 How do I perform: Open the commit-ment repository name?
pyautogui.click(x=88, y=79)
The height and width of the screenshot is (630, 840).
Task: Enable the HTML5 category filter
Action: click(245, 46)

::::::::

PROMPT: Copy the records exactly, keeping every word in place.

TASK ANSWER:
 How do I perform: Open the commit-ment repository name?
pyautogui.click(x=88, y=79)
The height and width of the screenshot is (630, 840).
Task: Enable the HTML5 category filter
Action: click(245, 46)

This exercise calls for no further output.